I kept myself to basically one copy of everything. Well, I tried, let's say. Like my OUP paperback edition of The Monk. And my set of Hazlitt. The trouble is that these books are now going on 20 years old. I read the Hazlitt and the glue starts to fall out of the binding and by the time I'm halfway through it the cover has detached itself completely from the inside. I never imagined that the books would age, when I bought them. I never imagined life so far into the future. The Monk I can replace but what about the Hazlitt? And what do I do with the paperbacks that I inherited from Marvin? The ones that were his old extra instructors' copies? I can't bring myself to give them away, even if they do fall apart. I don't think he was sentimentally attached to them, but now I am. I have the one-volume Pelican Shakespeare, which I dip into from time to time, but in storage I have almost all of the single editions of Shakespeare's plays, inherited from Marvin. I don't need all those books in any practical sense; I'm not that mad in love with Shakespeare and Marvin certainly wasn't. But I will always feel as if something is not quite whole in my life until I have them all with me where I can see them. Meanwhile I watch the cheap paperbacks disintegrate.

One friend, (you know who you are!) sends me the Oxford Classics in the neat little hardbound volumes that they used to make. I have almost a full set of the Barsetshire novels, several of the Palliser novels, lots of Tolstoy and, best of all, Tristram Shandy. The Tristram Shandy went with me to the Caribbean and read it twice in the two years I spent there. It is battered, with a mysterious brown stain on one page, but it is still holding together. The pages will never fall out. It is probably 30 years older than any of the disintegrating paperbacks.

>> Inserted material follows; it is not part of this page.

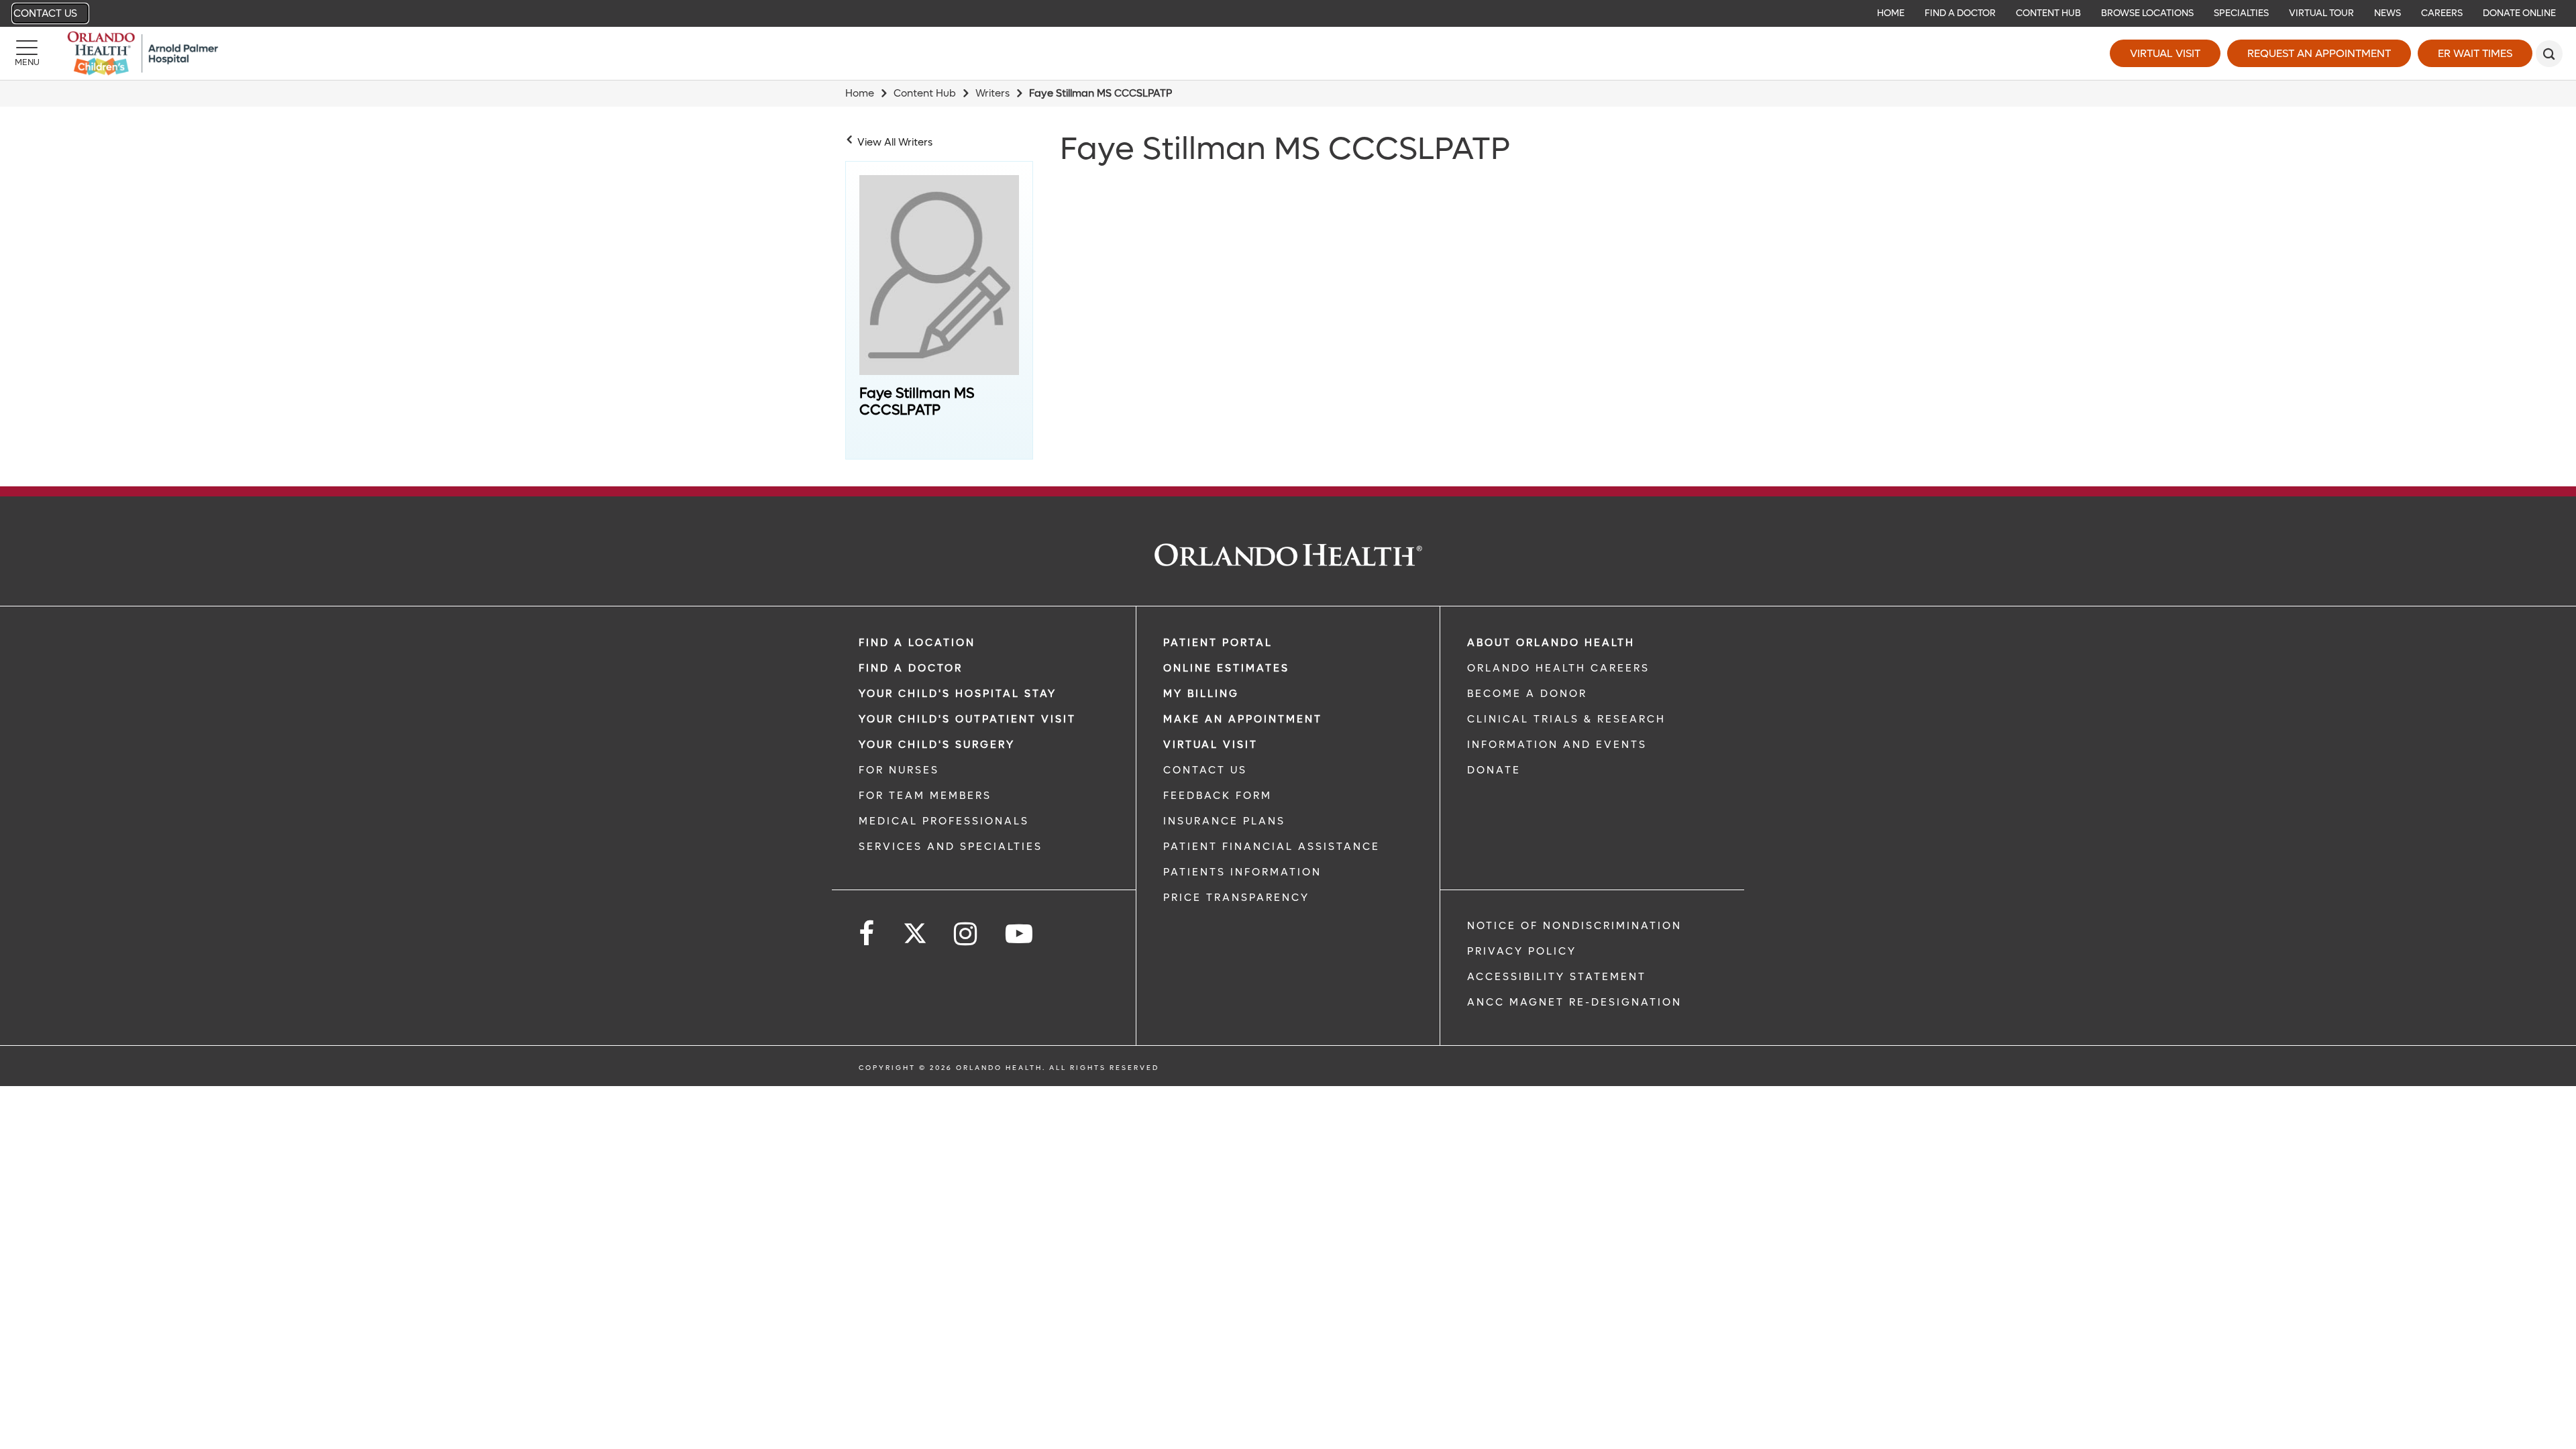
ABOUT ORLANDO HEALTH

I have a copy of La Regenta, by the Spanish novelist Leopoldo Alas. It is a great novel. I started reading it and about 100 pages in the pages started falling out to an alarming degree. I basically gave up and put it back on the shelf because I just couldn't stand the disintegration. The fear of disintegration makes me hesitate to read that nice Ecco Press complete Chekhov too. When I read Clarissa I end up literally tearing the book to pieces. It comes out in this enormous single volume, published by Penguin books; 1400 pages of probably 9-point type. By the time I am halfway through it is split, and then it is easier to just read it in pieces. I have tried with the copy I have now to be extra careful and it has actually survived a reading. It looks pretty good.

Because I don't have all my books the present state of my book collection looks strangely incoherent. They have been in boxes in this storage unit for years, and yet still, I have the sense of incompleteness, of essential things missing. What's missing? My old copy of Dryden's complete poems that I used when I studied the Augustan poets with Ken Ellyson; the Theodore Besterman life of Voltaire; a very fragile old pocket-sized copy of The Rise of the Dutch Republic (though why should I complain about that when I have another edition in much better shape here?); D.H. Lawrence's letters, all of Lawrence, actually. (It's not that hard to get hold of all of Lawrence, but these have associations.)

No, if the circumstances of my ridiculous life had permitted me I would not have parted with a single one. I can use them all. And although I don't collect as avidly as I used to, in my mind I keep a list of things that I want to get, to read and add to the collection because I got the idea that they are going to lead me somewhere. It's nice that they are out there.